Overview

Monte Carlo integration is the statistical estimation of an integral using evaluations of a function with a set of points drawn randomly from a distribution over the range of integration.

Suppose we are interested in evaluating \(\int g(x)\; dx\). If \(g(x)\) can be represented as \(f(x)h(x)\) where \(f(x)\) is a simple probability distribution function, then
\(\int_a^b g(x)\; dx = \int_a^b f(x)h(x)\; dx = E_f[h(x)]\)

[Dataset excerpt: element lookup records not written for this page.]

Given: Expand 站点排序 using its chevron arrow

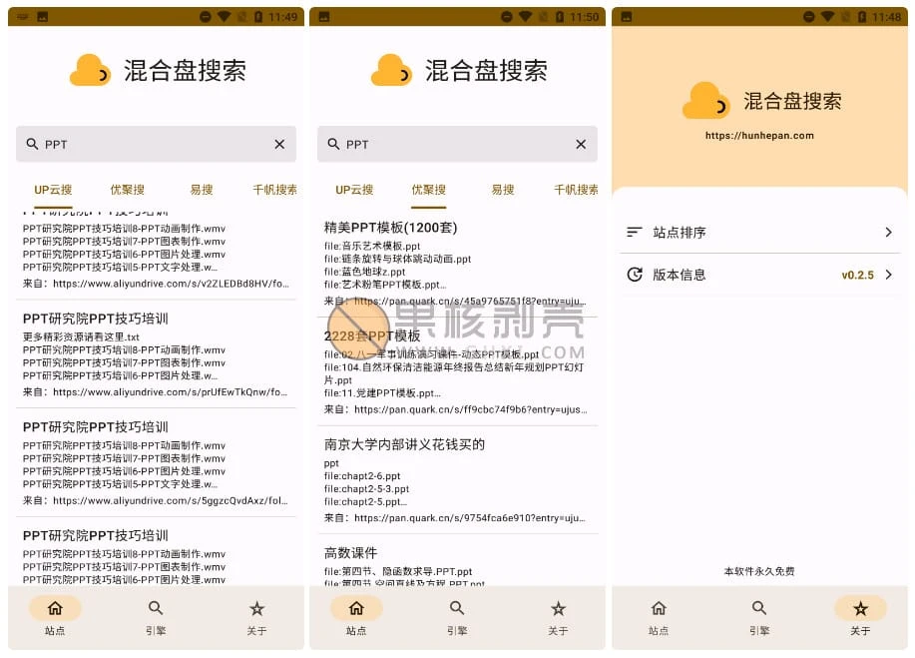Looking at the screenshot, I should (888, 232).
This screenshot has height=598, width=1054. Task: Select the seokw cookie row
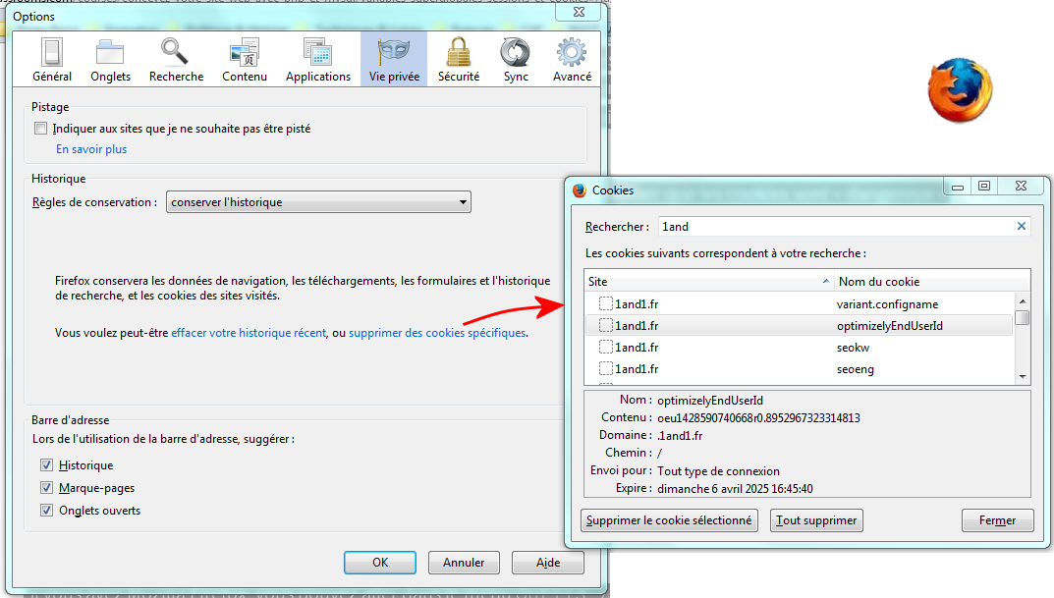[800, 348]
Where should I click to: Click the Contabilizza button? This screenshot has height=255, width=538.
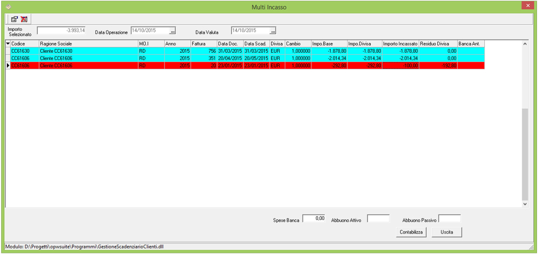point(412,232)
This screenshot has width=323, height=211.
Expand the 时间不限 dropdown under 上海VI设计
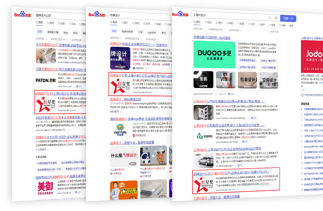(x=199, y=29)
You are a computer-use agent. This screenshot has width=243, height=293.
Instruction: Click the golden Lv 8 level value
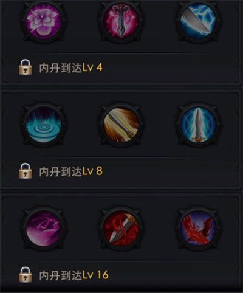[x=92, y=171]
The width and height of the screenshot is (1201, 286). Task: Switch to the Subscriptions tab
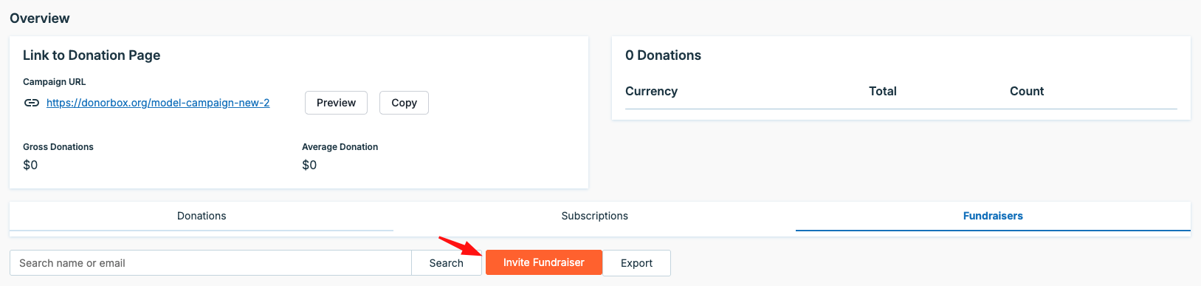[x=594, y=216]
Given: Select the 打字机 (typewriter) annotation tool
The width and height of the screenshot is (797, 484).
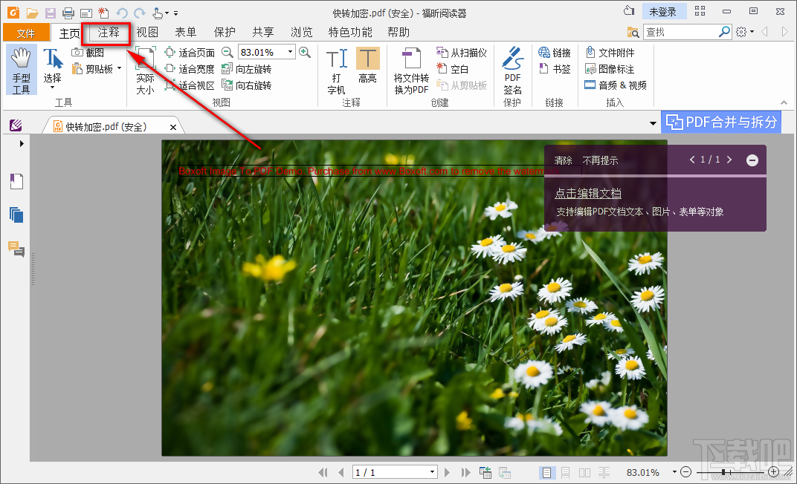Looking at the screenshot, I should click(336, 68).
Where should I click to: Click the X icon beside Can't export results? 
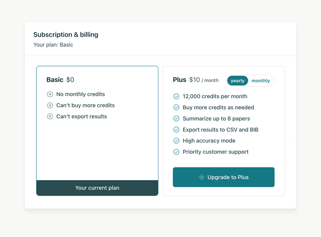(50, 116)
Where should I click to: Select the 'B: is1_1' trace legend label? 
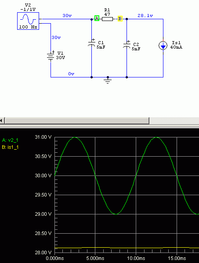pos(10,147)
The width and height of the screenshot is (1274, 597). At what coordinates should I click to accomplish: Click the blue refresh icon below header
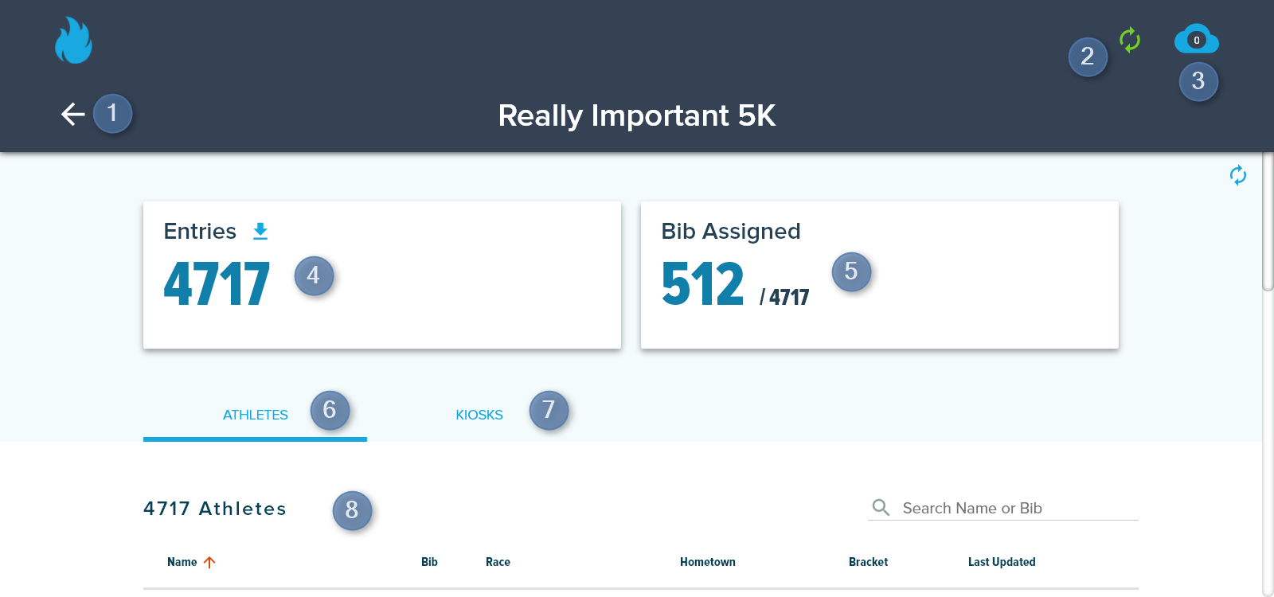[x=1238, y=175]
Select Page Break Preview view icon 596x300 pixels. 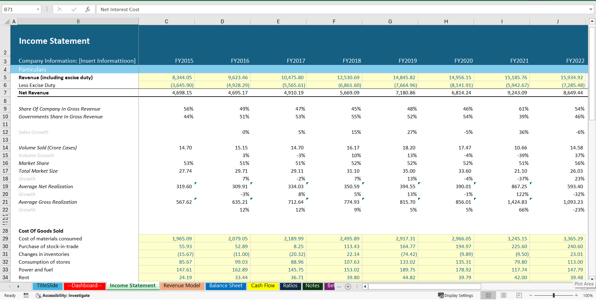[518, 295]
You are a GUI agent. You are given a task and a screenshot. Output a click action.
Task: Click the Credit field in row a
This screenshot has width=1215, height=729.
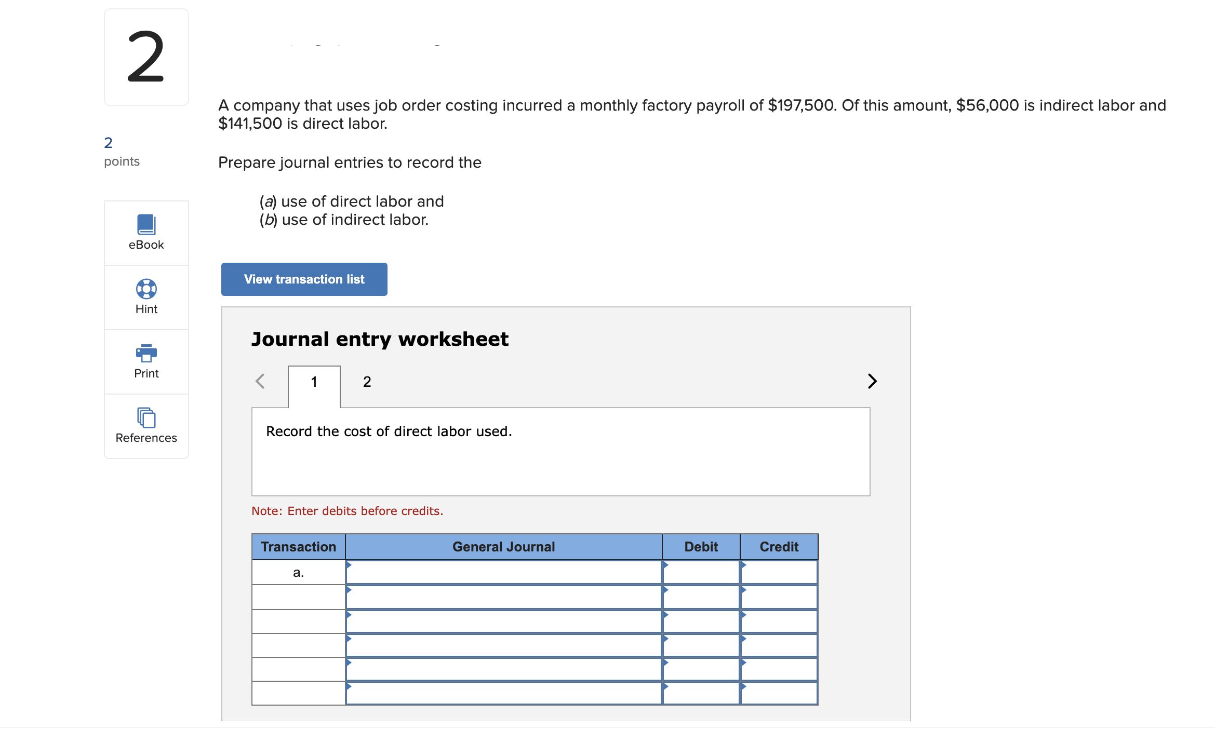pos(778,572)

We can approximate \(\int g(x) dx\) by drawing an i.i.d. sample from the underlying distribution function \(f\), evaluating \(h(x)\), and calcuating the average.

Demonstration

Suppose we are estimating \(\int_1^3 g(x)\; dx\) where \(g(x) = \frac{x}{(1+x^2)^2}\)

Finding \(f\) and \(h\)

Let \(f(x) = \frac{1}{2}\) and \(h(x) = 2 \frac{x}{(1+x^2)^2}\).
Then \(\int_1^3 g(x)\; dx = \int_1^3 2 *\frac{1}{2} \frac{x}{(1+x^2)^2}\; dx = E_{f}[2\frac{x}{(1+x^2)^2}\ ], f\)~\(U(1,3)\)

h <- function(x) {
  2*x/(1+x^2)^2;
}
n <- 100000
x <- runif(n, min=1, max=3)
mean(h(x))
## [1] 0.1997645

The true value of the integral is

g <- function(x) {x/(1+x^2)^2}
integrate(g, lower = 1, upper = 3)
## 0.2 with absolute error < 1.1e-14


Suppose we are estimating \(\int_{-\infty}^{\infty} g(x) \; dx\) where \(g(x) = x^2e^{-x^2}\)

Finding \(f\) and \(h\)

Let \(f(x) = \frac{1}{\sqrt{\pi}}e^{-x^2}\) and \(h(x) = \sqrt{\pi}x^2\).
Then \(\int_{-\infty}^{\infty} g(x) \; dx = \int_{-\infty}^{\infty} \sqrt{\pi} \frac{1}{\sqrt{\pi}}e^{-x^2}x^2 \; dx = E_{f}[\sqrt{\pi}x^2], f\)~\(N(0,\sqrt{\frac{1}{2}})\)

h <- function(x) {
  sqrt(pi)*x^2;
}
n <- 100000
x <- rnorm(n, 0, sqrt(1/2))
mean(h(x))
## [1] 0.890181

The true value of the integral is

g <- function(x) {x^2*exp(-x^2)}
true_val <- integrate(g, lower = -Inf, upper = Inf)
true_val
## 0.8862269 with absolute error < 1.1e-06


Effect of Sample Size

For both of the above examples, a sample size of 100,000 was selected. We shall now examine how the estimation changes as sample size increases for the second example.

set.seed(20)
h <- function(x) {
  sqrt(pi)*x^2;
}
log_n <- seq(1,8,1)
est <- numeric(8)

for (i in log_n){
  x <- rnorm(10^i,0,sqrt(1/2))
  est[i] = mean(h(x))
}

plot(log_n, est, type="o")
abline(h = true_val$value, col="blue")


As sample size increases, the estimate converges to the true integral value.